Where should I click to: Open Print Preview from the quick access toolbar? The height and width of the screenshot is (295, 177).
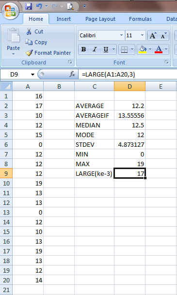pos(70,7)
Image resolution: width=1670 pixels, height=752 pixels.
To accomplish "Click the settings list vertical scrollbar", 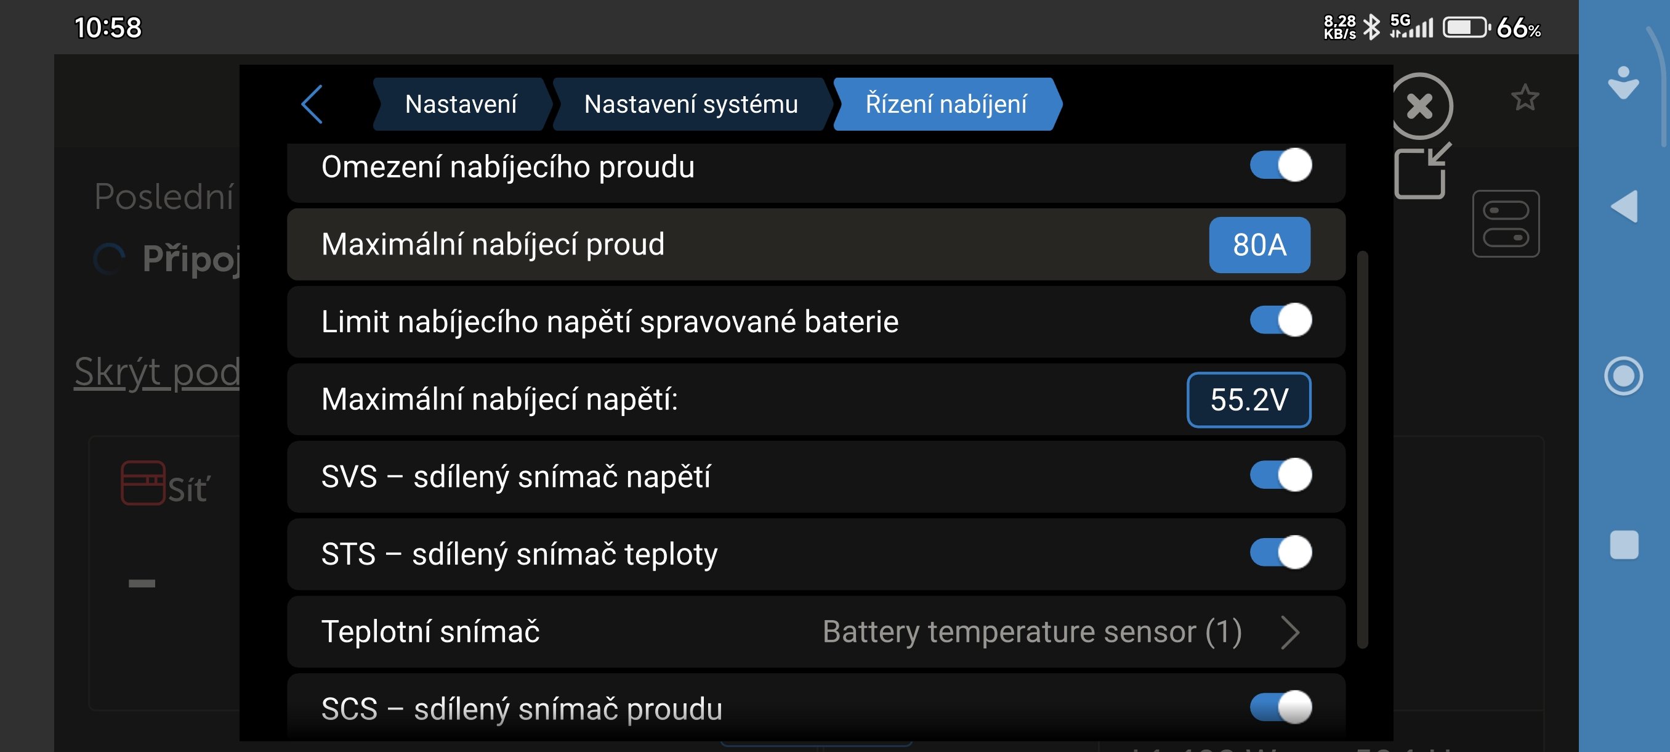I will 1362,449.
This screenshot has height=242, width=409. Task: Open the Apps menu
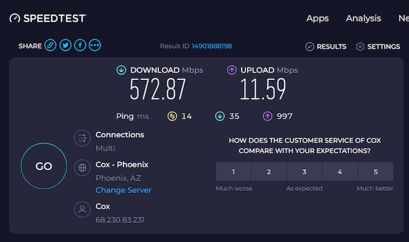point(318,18)
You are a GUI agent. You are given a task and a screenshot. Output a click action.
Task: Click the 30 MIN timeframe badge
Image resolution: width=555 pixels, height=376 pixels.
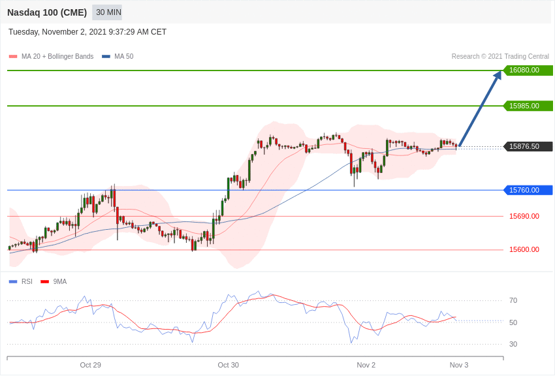point(107,12)
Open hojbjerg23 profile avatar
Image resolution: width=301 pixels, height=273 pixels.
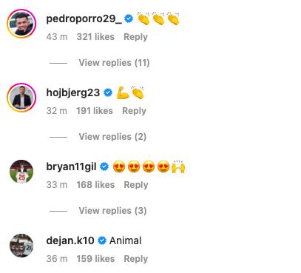(x=21, y=98)
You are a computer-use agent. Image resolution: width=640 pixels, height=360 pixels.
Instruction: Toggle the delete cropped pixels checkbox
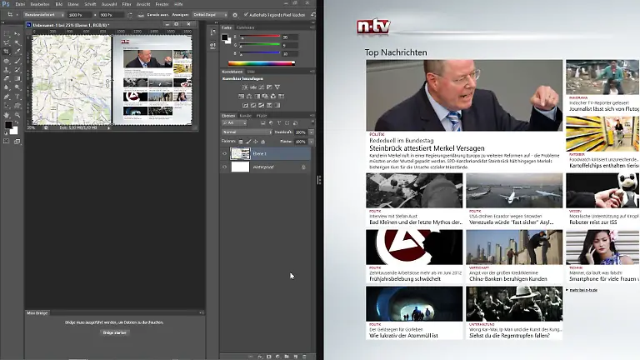246,15
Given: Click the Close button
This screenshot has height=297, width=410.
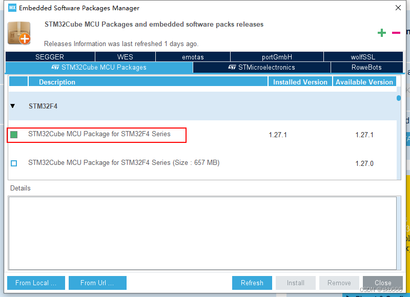Looking at the screenshot, I should [x=383, y=283].
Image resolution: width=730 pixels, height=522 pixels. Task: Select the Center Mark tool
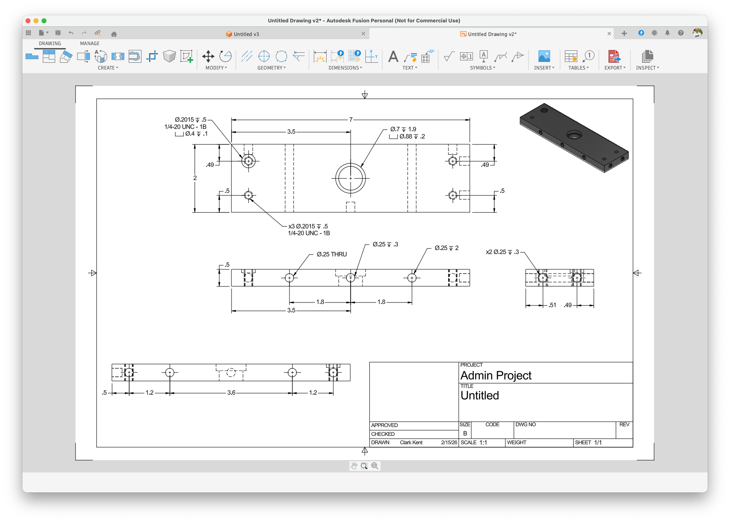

----

About this task:
If a line in the records above contains "agent", copy that line.

Answer section:
You are a GUI agent. You are given a task and a screenshot. Output a click action.
You are a computer-use agent. Image resolution: width=640 pixels, height=360 pixels.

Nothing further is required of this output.